■ **PROBLEM TO SOLVE**:
The answer must consist of the listing, reproduced exactly.

■ **RECORD EXTRACTS**:
· · · · · · ·
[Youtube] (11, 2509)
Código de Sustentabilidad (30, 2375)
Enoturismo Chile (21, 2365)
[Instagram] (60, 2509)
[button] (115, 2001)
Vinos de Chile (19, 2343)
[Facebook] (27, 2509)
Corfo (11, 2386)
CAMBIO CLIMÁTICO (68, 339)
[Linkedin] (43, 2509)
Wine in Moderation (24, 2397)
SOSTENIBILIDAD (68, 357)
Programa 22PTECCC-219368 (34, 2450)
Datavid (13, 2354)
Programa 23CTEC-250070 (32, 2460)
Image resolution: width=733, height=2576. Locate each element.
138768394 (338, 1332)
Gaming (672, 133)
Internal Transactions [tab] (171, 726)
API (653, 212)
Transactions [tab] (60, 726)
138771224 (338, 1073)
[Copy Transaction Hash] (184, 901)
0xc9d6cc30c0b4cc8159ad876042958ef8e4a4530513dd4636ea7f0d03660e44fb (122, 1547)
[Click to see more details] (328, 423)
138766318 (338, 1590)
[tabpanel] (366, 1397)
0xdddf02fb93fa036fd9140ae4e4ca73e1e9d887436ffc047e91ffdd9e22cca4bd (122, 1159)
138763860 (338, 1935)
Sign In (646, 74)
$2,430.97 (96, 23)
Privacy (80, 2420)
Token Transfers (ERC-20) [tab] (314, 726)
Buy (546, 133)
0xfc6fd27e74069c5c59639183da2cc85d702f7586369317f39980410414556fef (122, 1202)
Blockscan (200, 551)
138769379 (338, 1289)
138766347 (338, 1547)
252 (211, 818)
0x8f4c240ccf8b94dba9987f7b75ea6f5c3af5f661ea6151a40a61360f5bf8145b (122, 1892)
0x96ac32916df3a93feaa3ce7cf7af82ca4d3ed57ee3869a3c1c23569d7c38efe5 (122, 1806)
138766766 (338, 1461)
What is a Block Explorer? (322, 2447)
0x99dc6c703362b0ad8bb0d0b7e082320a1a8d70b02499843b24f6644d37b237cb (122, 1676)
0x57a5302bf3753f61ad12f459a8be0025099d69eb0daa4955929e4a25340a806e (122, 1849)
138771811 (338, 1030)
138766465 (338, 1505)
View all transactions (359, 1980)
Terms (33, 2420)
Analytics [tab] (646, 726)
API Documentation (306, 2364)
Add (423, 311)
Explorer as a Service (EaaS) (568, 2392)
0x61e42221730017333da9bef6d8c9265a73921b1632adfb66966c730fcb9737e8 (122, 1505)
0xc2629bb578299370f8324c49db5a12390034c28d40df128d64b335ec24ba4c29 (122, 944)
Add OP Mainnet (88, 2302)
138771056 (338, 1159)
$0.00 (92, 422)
· · · · · · ·
■ **TASK RESULT**:
[Youtube] (11, 2509)
Código de Sustentabilidad (30, 2375)
Enoturismo Chile (21, 2365)
[Instagram] (60, 2509)
[button] (115, 2001)
Vinos de Chile (19, 2343)
[Facebook] (27, 2509)
Corfo (11, 2386)
CAMBIO CLIMÁTICO (68, 339)
[Linkedin] (43, 2509)
Wine in Moderation (24, 2397)
SOSTENIBILIDAD (68, 357)
Programa 22PTECCC-219368 (34, 2450)
Datavid (13, 2354)
Programa 23CTEC-250070 (32, 2460)
Image resolution: width=733, height=2576. Locate each element.
138768394 (338, 1332)
Gaming (672, 133)
Internal Transactions [tab] (171, 726)
API (653, 212)
Transactions [tab] (60, 726)
138771224 (338, 1073)
[Copy Transaction Hash] (184, 901)
0xc9d6cc30c0b4cc8159ad876042958ef8e4a4530513dd4636ea7f0d03660e44fb (122, 1547)
[Click to see more details] (328, 423)
138766318 (338, 1590)
[tabpanel] (366, 1397)
0xdddf02fb93fa036fd9140ae4e4ca73e1e9d887436ffc047e91ffdd9e22cca4bd (122, 1159)
138763860 (338, 1935)
Sign In (646, 74)
$2,430.97 (96, 23)
Privacy (80, 2420)
Token Transfers (ERC-20) [tab] (314, 726)
Buy (546, 133)
0xfc6fd27e74069c5c59639183da2cc85d702f7586369317f39980410414556fef (122, 1202)
Blockscan (200, 551)
138769379 (338, 1289)
138766347 (338, 1547)
252 (211, 818)
0x8f4c240ccf8b94dba9987f7b75ea6f5c3af5f661ea6151a40a61360f5bf8145b (122, 1892)
0x96ac32916df3a93feaa3ce7cf7af82ca4d3ed57ee3869a3c1c23569d7c38efe5 (122, 1806)
138766766 (338, 1461)
What is a Block Explorer? (322, 2447)
0x99dc6c703362b0ad8bb0d0b7e082320a1a8d70b02499843b24f6644d37b237cb (122, 1676)
0x57a5302bf3753f61ad12f459a8be0025099d69eb0daa4955929e4a25340a806e (122, 1849)
138771811 (338, 1030)
138766465 (338, 1505)
View all transactions (359, 1980)
Terms (33, 2420)
Analytics [tab] (646, 726)
API Documentation (306, 2364)
Add (423, 311)
Explorer as a Service (EaaS) (568, 2392)
0x61e42221730017333da9bef6d8c9265a73921b1632adfb66966c730fcb9737e8 (122, 1505)
0xc2629bb578299370f8324c49db5a12390034c28d40df128d64b335ec24ba4c29 (122, 944)
Add OP Mainnet (88, 2302)
138771056 (338, 1159)
$0.00 (92, 422)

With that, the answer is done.